Document text:
----------------

The raw provider usage payload is preserved separately under raw_provider_usage so OpenRouter-specific fields remain inspectable.

OpenClaw evidence (`runner_metadata.openclaw`)¶

For OpenClaw runs, the runner_metadata field contains an openclaw block with all the evidence captured from the container execution:

{
  "runner_metadata": {
    "openclaw": {
      "agent_id": "support_agent",
      "container_image": "ghcr.io/openclaw/openclaw:2026.4.15",
      "openclaw_generated_config": {
        "artifact_type": "openclaw_generated_config",
        "uri": "file://run_1.artifacts/openclaw.json"
      },
      "openclaw_workspace_snapshot": {
        "artifact_type": "openclaw_workspace_snapshot",
        "uri": "file://run_1.artifacts/workspace.tar.gz"
      },
      "openclaw_workspace_diff": {
        "artifact_type": "openclaw_workspace_diff",
        "uri": "file://run_1.artifacts/workspace.diff"
      },
      "openclaw_key_output": [
        {
          "artifact_type": "openclaw_key_output",
          "uri": "file://run_1.artifacts/report.md",
          "name": "report.md"
        }
      ],
      "openclaw_logs": {
        "artifact_type": "openclaw_logs",
        "uri": "file://run_1.artifacts/openclaw.log"
      }
    }
  }
}

Evidence field	What it contains
`openclaw_generated_config`	The `openclaw.json` generated for this run
`openclaw_raw_session_trace`	The full JSON session trace from OpenClaw
`openclaw_logs`	Captured stdout/stderr logs from the container
`openclaw_workspace_snapshot`	Archive of the workspace at the end of the run
`openclaw_workspace_diff`	Diff between the template workspace and the final workspace
`openclaw_key_output`	Key output files identified by the runner (list)

Artifact URIs use file:// references to files stored in the run_1.artifacts/ directory next to the artifact JSON.

----------------

Data extract:
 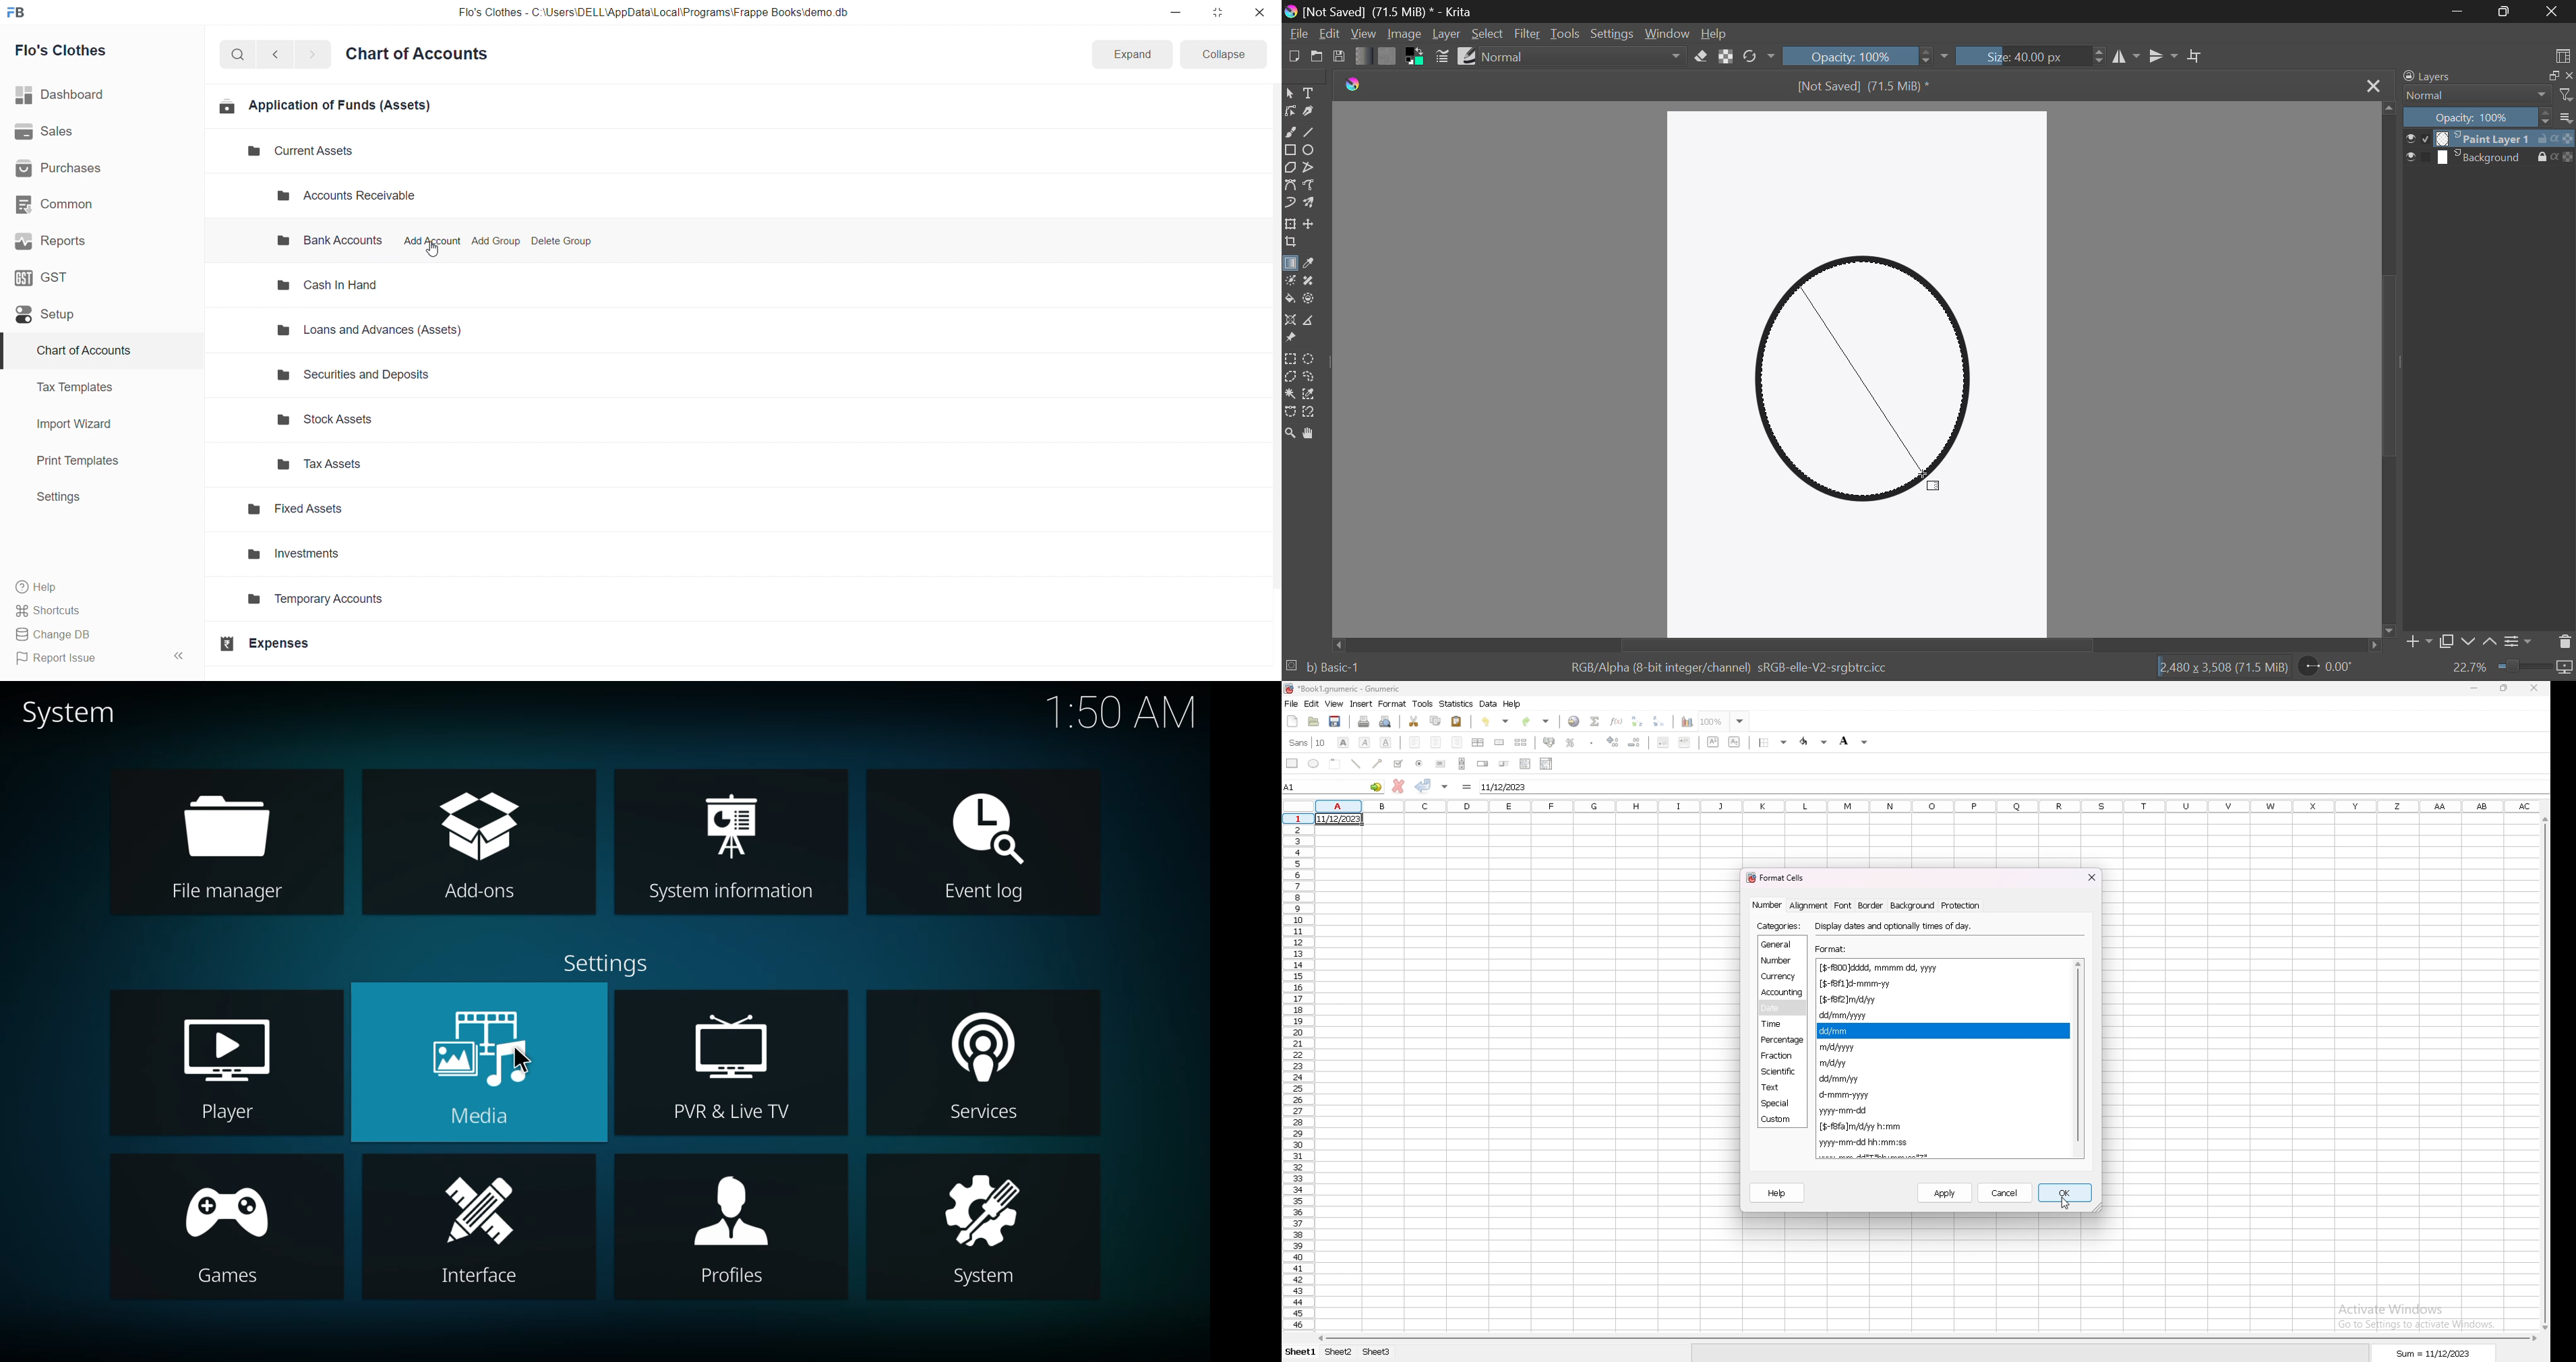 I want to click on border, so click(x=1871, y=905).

----------------

Given problem A: Check each statement against the OpenClaw evidence text and answer yes or no, quoting the words of the text that decide it. (i) The openclaw_workspace_diff field holds a diff between the template workspace and the final workspace. (ii) The raw provider usage payload is merged into other fields instead of being kept on its own. (iii) Artifact URIs point to files stored in the run_1.artifacts/ directory next to the artifact JSON.
Given problem B: Extend the OpenClaw evidence text, picking up after its final sentence.

Final result A:
(i) Yes: "Diff between the template workspace and the final workspace"
(ii) No: "The raw provider usage payload is preserved separately under raw_provider_usage"
(iii) Yes: "Artifact URIs use file:// references to files stored in the run_1.artifacts/ directory next to the artifact JSON."

Final result B:
Storage layout¶

outputs/runs/suit_{suite_id}/run_profile_{fp6}/
  manifest.json                          ← suite-level manifest
  {model_id}/
    {case_id}/
      manifest.json                      ← case-level manifest (maps repetitions → fingerprints)
      run_1.json                         ← RunArtifact for repetition 1
      run_1.artifacts/                   ← external files referenced by run_1.json
      run_1.fingerprint_input.json       ← normalized payload used to derive the fingerprint
      run_2.json                         ← RunArtifact for repetition 2 (if run_repetitions > 1)
      run_2.artifacts/
      run_2.fingerprint_input.json

The case-level manifest.json maps repetition indices to their full run fingerprints. It also records runner_type and, for OpenClaw runs, openclaw_agent_id, so stored campaigns are inspectable without opening each run_N.json.

Evaluation output layout¶

Evaluation results live under a separate tree, scoped by both the run-profile fingerprint and the evaluation fingerprint:

outputs/evaluations/suit_{suite_id}/
  evaluation_profile_{run_fp6}/
    eval_profile_{eval_id}_{eval_fp6}/
      manifest.json                      ← campaign-level manifest
      fingerprint_input.json             ← evaluation fingerprint input
      {model_id}/
        {case_id}/
          manifest.json
          evaluation_result_summary_1.md ← human-readable summary (start here)
          judge_1.prompt.debug.md        ← exact prompt shown to the judge
          raw_outputs/
            judge_1.json                 ← aggregated judge result
            judge_1.prompt.user.json     ← structured subject-view payload
            final_result_1.json          ← FinalEvaluationResult (hybrid score)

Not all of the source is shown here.